WHAT YOU HAVE TO DO: Set down the data below word for word, and leave the images aside.

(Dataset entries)
+ + + + + + +
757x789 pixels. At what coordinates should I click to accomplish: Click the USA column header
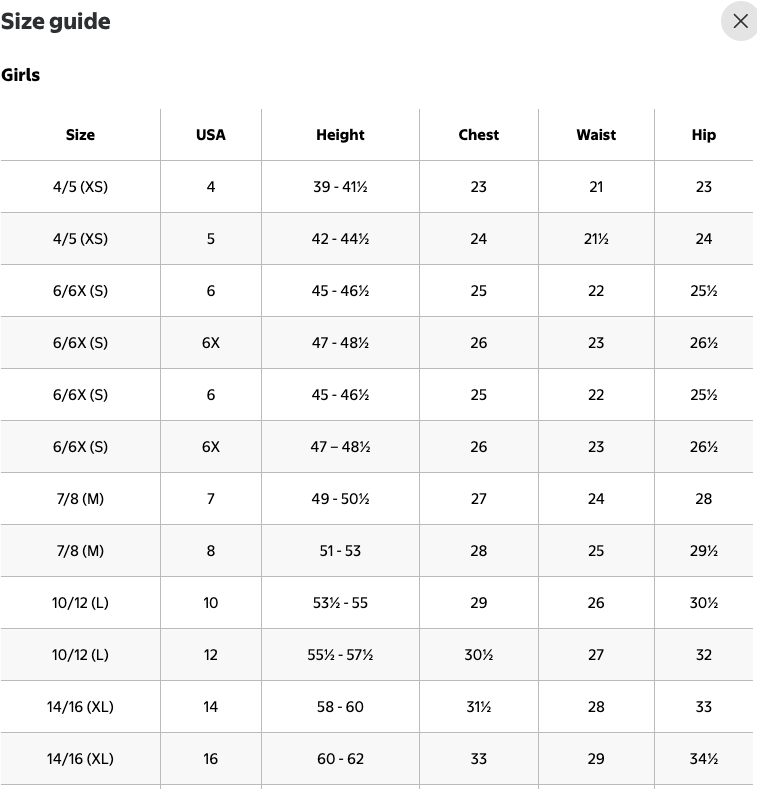(x=211, y=135)
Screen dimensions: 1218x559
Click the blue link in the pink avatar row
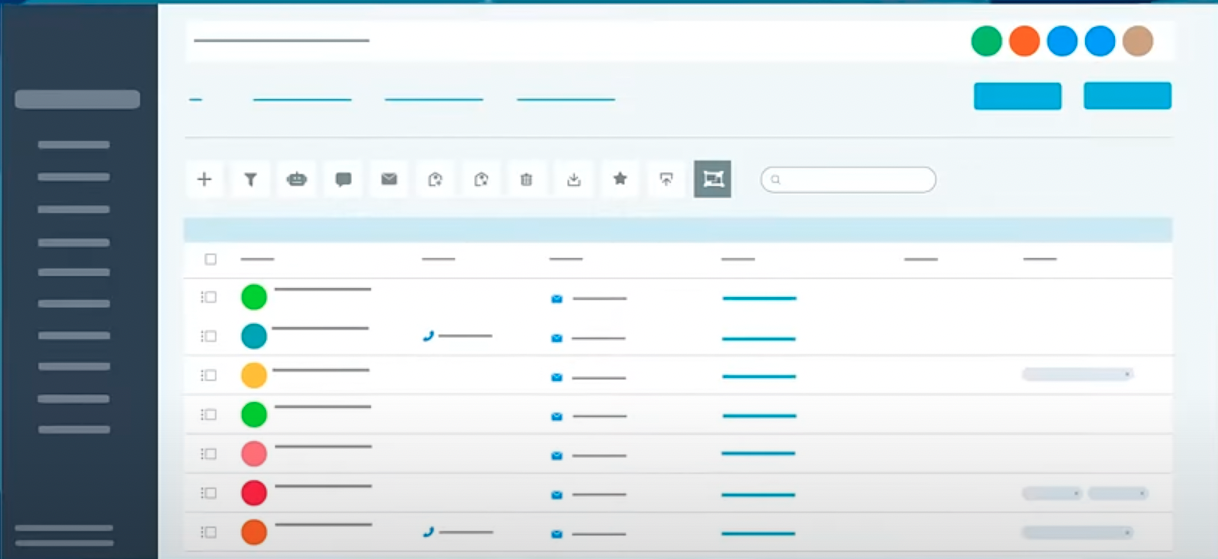point(758,454)
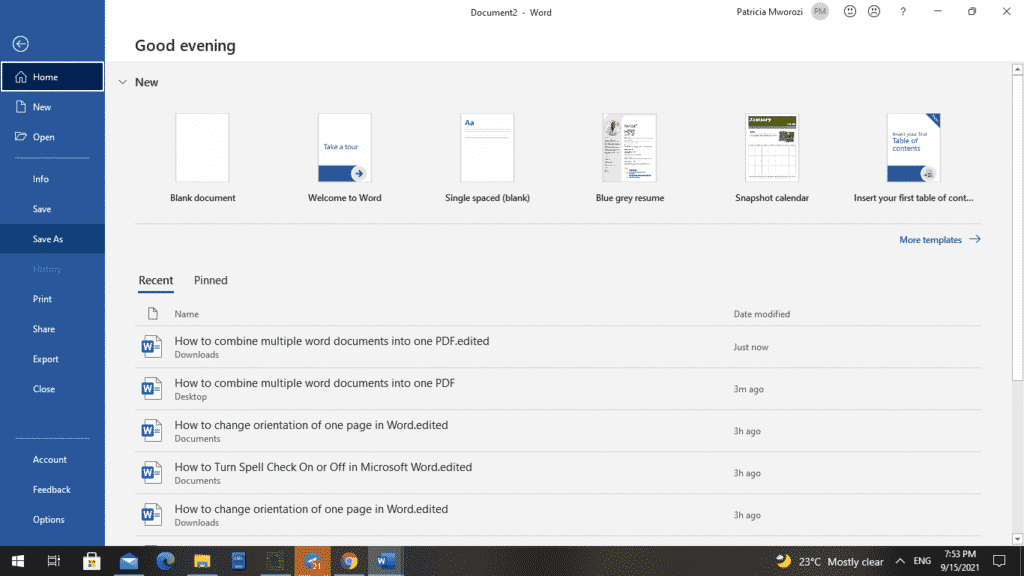The width and height of the screenshot is (1024, 576).
Task: Select the Recent tab
Action: pyautogui.click(x=156, y=280)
+ + + + + + +
SOLUTION TO THE PROBLEM:
757x789 pixels. At what coordinates should I click to accomplish: Click the USA column header
(x=211, y=135)
Screen dimensions: 1218x559
Click the blue link in the pink avatar row
point(758,454)
The width and height of the screenshot is (1024, 576).
Task: Select the Recent tab
Action: pyautogui.click(x=156, y=280)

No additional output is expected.